OBIETTIVO =>
Riproduci senza modifiche la parte delle voci che si apre con la riga contenente "Click the 回调函数 window title bar" e si chiude con la fine delle voci, estremi inclusi. Escludi le immagini dalla risposta.
+---+
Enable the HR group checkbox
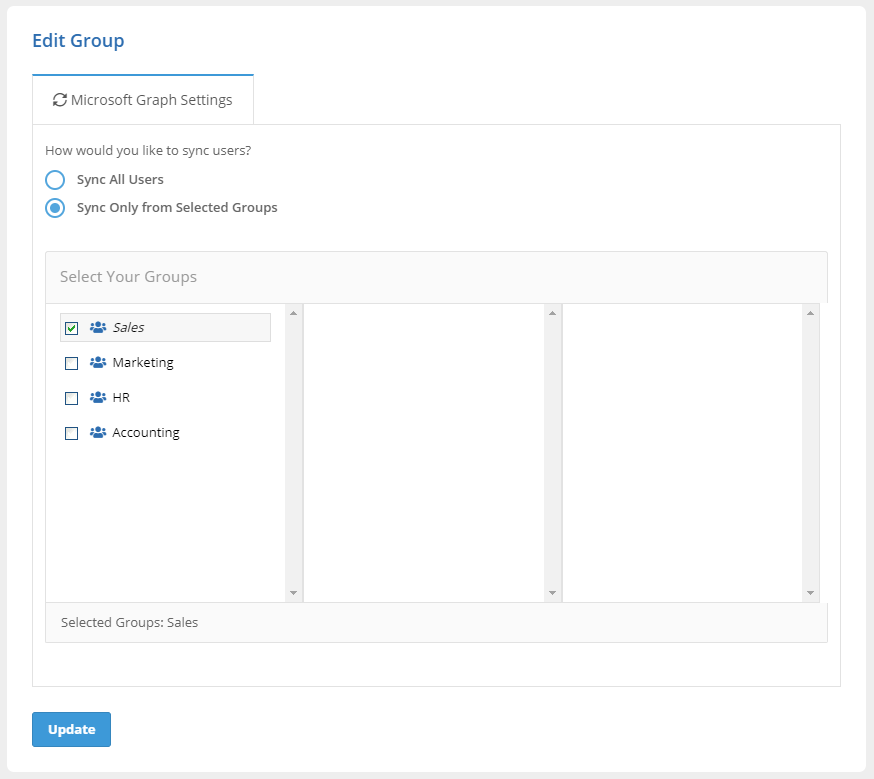This screenshot has width=874, height=779. (71, 398)
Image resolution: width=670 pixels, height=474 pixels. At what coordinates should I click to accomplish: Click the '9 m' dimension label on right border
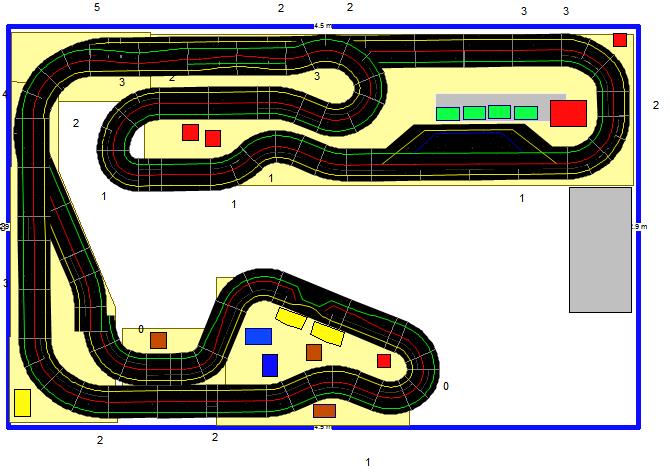638,227
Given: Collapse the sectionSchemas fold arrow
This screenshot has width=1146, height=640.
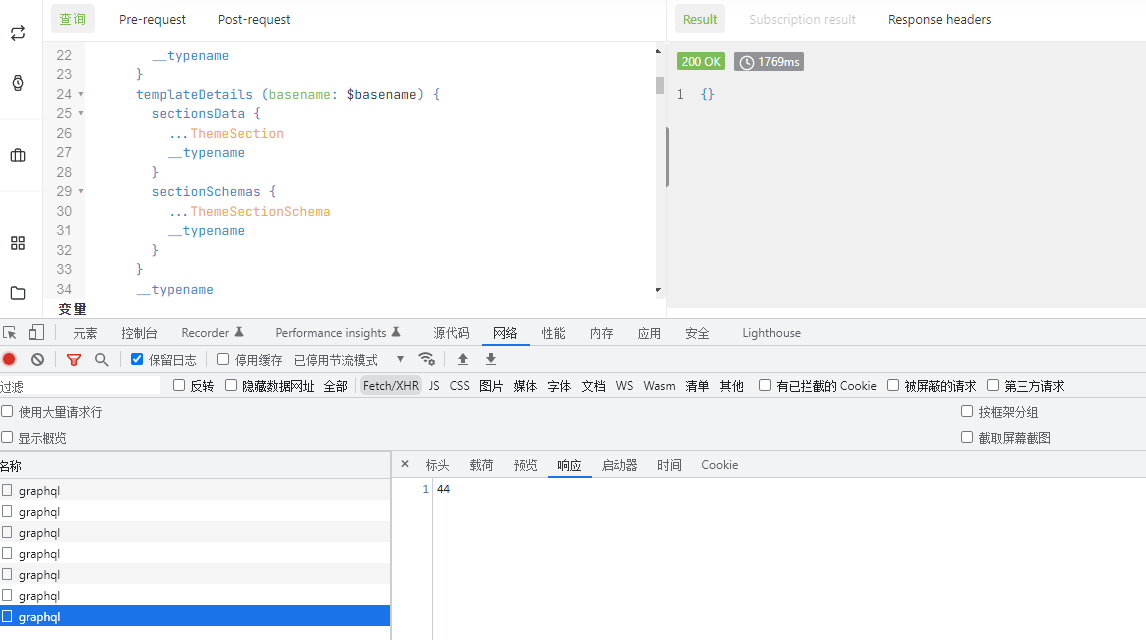Looking at the screenshot, I should [x=81, y=192].
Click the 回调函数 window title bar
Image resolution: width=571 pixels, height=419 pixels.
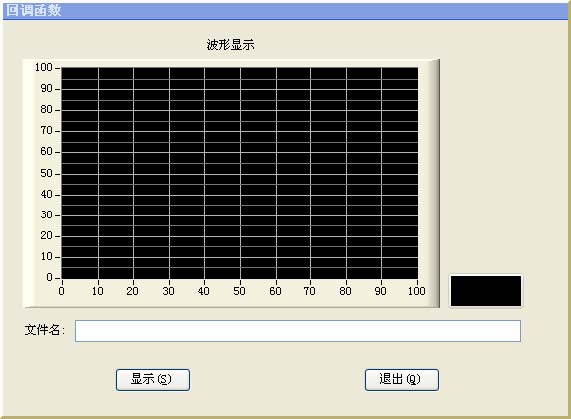(x=286, y=11)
+---+
RISPOSTA SCRITTA =>
Click the 回调函数 window title bar
Image resolution: width=571 pixels, height=419 pixels.
(x=286, y=11)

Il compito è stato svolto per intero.